I admit it.
I try not to, but with four daughters – it’s a given. You have to yell, sometimes. No?
Erin Hayes Moran says, nope.
Here’s the deal. Erin says one day, almost a full year ago now, she was in the midst of mothering her three children; Gabriel, 9, Zachary, 5 and Abby Lou, 3. She remembers this one moment, “I was yelling, I can’t even remember why which shows how small it probably was, but I was yelling and I saw the look on my son’s face; it was fear. Abby Lou was crying and I knew right then and there that it was time to make a change.”
So Erin did what many of us do as we search for ways to be a better wife, parent, employee, human – she scoured the internet.
She searched specifically for ways to stop yelling at kids. The truth is – as Erin and most of us know – when we yell at our kids, it’s usually not just about them doing something wrong – it’s usually about something else, too. It’s about us. Are we having a bad day? Are we tired? Are we stressed? Are we in a hurry?
Erin decided if she was going to be a better mom, she had to start with finding her best self. She started with personal development.
Step number one – talk to her husband, Brett. Erin told him they had to do this together. He was all in.
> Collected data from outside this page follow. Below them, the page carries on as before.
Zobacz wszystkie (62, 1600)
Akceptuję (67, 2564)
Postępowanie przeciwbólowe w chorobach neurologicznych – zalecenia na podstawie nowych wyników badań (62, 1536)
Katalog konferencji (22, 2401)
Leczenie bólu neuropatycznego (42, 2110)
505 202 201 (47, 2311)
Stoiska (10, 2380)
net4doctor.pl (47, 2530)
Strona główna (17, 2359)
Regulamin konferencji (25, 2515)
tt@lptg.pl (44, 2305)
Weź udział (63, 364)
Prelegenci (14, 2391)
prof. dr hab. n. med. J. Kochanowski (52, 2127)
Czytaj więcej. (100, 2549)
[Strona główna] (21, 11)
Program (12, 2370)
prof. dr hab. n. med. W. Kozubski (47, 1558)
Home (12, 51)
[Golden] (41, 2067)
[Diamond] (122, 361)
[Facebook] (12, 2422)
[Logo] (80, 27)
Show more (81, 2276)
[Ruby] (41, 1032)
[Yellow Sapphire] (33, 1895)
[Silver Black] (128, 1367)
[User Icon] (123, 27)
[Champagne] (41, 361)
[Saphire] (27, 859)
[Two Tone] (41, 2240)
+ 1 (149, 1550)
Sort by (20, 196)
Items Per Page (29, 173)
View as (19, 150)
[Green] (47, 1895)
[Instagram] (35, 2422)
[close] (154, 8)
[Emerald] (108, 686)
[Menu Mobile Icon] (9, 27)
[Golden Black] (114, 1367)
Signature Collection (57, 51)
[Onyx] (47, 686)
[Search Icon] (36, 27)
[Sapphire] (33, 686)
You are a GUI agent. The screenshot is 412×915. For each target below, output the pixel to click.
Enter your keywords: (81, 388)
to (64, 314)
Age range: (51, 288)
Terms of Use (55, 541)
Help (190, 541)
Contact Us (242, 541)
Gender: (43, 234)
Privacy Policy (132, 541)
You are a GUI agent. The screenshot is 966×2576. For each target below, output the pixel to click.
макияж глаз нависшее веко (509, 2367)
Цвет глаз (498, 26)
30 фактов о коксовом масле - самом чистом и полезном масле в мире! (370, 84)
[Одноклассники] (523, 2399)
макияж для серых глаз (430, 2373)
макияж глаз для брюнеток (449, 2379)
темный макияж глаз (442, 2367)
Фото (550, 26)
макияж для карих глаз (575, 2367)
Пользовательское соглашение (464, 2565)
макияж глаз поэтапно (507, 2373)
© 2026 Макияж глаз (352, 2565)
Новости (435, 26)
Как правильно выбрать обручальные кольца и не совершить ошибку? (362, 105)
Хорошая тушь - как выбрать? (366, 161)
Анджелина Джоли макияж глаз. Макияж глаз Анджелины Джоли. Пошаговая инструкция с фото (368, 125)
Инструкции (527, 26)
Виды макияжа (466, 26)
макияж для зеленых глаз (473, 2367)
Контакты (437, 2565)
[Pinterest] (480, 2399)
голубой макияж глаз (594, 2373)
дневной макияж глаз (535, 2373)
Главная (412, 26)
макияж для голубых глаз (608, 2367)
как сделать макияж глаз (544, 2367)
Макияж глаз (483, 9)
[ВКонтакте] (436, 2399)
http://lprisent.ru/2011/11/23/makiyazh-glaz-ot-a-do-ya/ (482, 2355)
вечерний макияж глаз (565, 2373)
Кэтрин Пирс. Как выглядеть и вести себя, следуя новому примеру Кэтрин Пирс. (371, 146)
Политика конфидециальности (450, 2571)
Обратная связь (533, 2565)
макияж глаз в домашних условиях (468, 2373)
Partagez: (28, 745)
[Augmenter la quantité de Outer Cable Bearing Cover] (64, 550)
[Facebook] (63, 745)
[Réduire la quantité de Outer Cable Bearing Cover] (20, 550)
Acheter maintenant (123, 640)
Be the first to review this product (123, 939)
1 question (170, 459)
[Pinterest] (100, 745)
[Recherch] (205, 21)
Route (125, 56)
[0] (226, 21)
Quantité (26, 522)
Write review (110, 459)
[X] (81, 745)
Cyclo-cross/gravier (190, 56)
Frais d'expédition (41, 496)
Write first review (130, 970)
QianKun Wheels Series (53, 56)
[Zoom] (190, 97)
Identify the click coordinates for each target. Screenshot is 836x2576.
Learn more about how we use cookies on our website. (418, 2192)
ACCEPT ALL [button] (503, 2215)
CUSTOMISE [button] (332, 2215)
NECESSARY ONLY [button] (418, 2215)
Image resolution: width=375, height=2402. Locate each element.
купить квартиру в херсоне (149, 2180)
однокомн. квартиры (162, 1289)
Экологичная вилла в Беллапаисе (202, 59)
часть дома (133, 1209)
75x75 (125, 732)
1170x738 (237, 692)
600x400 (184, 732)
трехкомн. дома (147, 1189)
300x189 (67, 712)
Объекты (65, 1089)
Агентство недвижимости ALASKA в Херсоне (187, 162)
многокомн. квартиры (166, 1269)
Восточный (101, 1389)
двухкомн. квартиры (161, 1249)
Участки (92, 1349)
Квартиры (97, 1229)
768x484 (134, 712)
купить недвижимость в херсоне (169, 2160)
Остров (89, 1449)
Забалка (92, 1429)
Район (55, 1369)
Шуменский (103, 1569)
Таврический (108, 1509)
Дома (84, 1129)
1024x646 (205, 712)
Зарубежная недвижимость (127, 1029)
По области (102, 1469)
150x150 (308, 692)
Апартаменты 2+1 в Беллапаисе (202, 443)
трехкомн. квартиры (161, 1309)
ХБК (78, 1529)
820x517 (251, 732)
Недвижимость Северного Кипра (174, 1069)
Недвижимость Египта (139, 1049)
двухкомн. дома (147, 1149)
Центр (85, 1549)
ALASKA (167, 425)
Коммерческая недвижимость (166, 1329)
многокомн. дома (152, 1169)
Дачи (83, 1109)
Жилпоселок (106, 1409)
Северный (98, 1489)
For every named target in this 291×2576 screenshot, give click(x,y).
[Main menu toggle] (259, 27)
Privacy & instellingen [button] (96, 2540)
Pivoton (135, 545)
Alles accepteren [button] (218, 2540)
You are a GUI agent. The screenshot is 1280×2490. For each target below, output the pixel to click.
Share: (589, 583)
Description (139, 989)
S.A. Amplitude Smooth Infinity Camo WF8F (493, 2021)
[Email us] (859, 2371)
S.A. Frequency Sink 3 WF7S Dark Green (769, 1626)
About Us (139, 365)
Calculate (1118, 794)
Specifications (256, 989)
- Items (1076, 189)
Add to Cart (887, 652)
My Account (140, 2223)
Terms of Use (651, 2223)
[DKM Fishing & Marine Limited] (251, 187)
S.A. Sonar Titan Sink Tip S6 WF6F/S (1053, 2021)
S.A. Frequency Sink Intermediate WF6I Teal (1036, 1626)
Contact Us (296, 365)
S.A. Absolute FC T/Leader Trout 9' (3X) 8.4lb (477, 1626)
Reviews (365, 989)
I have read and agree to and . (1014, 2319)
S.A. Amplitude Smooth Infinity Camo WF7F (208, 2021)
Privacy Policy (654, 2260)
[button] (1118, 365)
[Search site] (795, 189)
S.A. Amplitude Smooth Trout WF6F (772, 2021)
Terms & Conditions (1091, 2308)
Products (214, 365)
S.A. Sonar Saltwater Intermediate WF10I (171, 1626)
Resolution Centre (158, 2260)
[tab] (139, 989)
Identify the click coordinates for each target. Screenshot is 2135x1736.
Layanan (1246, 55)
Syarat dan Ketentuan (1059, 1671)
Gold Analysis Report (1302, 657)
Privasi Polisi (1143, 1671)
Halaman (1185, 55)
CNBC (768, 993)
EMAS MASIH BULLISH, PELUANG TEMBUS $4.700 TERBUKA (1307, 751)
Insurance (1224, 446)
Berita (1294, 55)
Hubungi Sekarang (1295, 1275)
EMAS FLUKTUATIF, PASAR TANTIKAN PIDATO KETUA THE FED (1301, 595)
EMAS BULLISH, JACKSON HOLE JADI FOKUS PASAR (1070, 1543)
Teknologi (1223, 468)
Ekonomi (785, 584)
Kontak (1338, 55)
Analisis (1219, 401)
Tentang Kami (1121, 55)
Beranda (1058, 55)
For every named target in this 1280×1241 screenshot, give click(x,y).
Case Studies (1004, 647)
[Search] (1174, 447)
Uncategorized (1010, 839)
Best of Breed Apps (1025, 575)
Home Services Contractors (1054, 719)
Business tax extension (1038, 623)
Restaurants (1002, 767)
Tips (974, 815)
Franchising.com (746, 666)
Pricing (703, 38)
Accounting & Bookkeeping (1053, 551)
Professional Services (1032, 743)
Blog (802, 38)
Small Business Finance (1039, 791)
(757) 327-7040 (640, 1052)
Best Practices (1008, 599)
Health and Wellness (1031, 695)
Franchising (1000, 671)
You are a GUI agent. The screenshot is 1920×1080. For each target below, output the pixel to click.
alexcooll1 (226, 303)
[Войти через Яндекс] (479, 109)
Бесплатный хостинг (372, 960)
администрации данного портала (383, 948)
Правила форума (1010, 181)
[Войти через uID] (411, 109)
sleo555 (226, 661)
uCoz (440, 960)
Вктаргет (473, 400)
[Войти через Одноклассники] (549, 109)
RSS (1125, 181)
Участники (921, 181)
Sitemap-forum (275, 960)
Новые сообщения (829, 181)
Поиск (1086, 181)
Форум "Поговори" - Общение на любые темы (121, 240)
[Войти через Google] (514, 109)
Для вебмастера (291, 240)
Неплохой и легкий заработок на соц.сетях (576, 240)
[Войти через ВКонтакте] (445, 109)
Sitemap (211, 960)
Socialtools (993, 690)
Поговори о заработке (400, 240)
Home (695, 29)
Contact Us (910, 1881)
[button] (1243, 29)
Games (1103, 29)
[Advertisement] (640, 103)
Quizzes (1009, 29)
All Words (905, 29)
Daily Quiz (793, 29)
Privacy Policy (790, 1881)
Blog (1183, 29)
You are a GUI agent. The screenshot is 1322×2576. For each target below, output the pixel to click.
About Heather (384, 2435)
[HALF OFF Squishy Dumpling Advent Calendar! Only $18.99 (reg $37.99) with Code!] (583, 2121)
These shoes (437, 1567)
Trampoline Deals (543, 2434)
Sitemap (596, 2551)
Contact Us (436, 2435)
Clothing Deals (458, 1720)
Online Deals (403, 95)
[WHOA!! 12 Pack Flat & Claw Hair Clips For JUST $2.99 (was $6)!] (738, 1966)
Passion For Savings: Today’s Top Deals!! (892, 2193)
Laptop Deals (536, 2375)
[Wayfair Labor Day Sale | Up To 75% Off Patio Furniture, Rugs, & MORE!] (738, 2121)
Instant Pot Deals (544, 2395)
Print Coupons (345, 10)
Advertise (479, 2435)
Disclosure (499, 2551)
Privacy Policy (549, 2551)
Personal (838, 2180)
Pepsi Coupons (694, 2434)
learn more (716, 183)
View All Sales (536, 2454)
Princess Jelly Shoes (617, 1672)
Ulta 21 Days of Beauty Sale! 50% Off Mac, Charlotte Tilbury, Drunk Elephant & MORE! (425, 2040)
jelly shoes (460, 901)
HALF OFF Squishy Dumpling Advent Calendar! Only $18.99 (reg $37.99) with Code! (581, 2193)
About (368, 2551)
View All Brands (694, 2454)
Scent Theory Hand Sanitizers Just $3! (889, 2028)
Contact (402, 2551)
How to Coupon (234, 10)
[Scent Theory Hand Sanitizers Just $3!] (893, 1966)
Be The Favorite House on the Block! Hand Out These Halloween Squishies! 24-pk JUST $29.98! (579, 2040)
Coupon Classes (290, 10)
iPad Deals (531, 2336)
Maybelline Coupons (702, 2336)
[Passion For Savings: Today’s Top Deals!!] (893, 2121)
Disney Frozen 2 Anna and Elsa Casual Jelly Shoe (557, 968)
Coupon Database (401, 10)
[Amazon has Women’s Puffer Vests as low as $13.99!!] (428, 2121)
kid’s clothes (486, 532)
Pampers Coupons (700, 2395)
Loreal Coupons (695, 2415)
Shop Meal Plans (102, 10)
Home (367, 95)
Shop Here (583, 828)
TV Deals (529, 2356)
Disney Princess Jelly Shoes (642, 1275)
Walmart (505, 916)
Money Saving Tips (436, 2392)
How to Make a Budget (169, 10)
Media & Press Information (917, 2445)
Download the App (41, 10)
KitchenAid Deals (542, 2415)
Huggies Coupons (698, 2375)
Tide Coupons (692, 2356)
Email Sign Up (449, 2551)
Step number two – find tools, tricks, and other ways to re-frame things; figure out how to calm down in the moment.
Step number three – go for it.
Done. Done. And done.
Erin found a site that had a 30-day no yelling challenge. This was it.
For 30 days, Erin found ways to walk away, change the mood, and forego the screams. For 30 days, she fought herself – and in the end, the mom of three won,
“It was hard. Honestly, there were times, I mean yelling is a habit so it was hard. What I’ve learned though is that you’re yelling to get the result you want. I’m now seeing that I can get the result that I want without the yelling. I’d count to ten. Or to 200. I would do two-minute meditations. I would fake laugh- I read that if you fake laughter, you’ll end up cracking up for real. I did and the kids did.”
Erin did other things too. She taped pictures of her children as newborns all around her house. It was a reminder that they’re young children. They are not little adults. They are trying to learn and grow.
Erin saw a change in those first 30 days that made her want to do this all the time; although, she admits to challenges, “When I got to 150 days, I found I was nagging and nagging and talking all the time. So, I did a little more research and changed the way we discipline. We went from punishment to teaching.
For example, Erin says when her son didn’t want to brush his teeth, she told him fine, no sugar and made him broccoli for breakfast. It worked.
It is – all of this no yelling – a parent-positively philosophy. No, it’s not new. It’s not even a reinvention. In fact, it’s a recycled approach to parenting. For Erin and her family – it is the way of the future, “My kids have changed. They are so much more confident, especially my 9-year-old. One of the things that’s touched me the most is that his teacher told me, well, he got a student of the month award for forgiveness, which was nice, but his teacher told me, “He’s always forgiving his friends, but for the first time he is forgiving himself. He’s not as hard on himself. Whatever you are doing at home is working; keep it up.” That meant the world to me. His teacher noticed a change in him!”
They talk more about feelings, about consequences,
“The house is calmer. Sure there are disagreements, not everything is perfect, but things don’t escalate to the point where we are unhappy and the kids go to bed upset and I’m left with a ton of mom guilt.”
A better mom,
“Oh my gosh, yes. A million times better and I just feel better, more confident and I don’t go to bed with mom guilt. I know I still make mistakes and I recognize that, but I feel so much better about the place we are at.”
With just about two weeks left, that one year of no yelling seems like a success. Erin has a bit of advice for those parents who struggle with yelling –
-Journal; find out what your triggers are.
-Stay calm is an ap for your phone that has 2-minute meditation exercises.
-Work with your spouse or co-parent to help find the best ways to discipline.
-Stick to it. There will be challenges, but you can get through them.
And one more important point – This whole no-yelling thing is not for everyone. You’re not a bad parent if you yell. There’s no judging here,
“I don’t judge. If your kids are loved and in school and they have clothes and food and you’re doing the best you can, that’s great; but, there are other ideas for more positive ways to parent, so that is my 2018 goal, to see how many parents I can help do better and give up that mom or dad guilt.”
Erin is one of our Lifestyle contributors and will be writing about all things parenthood!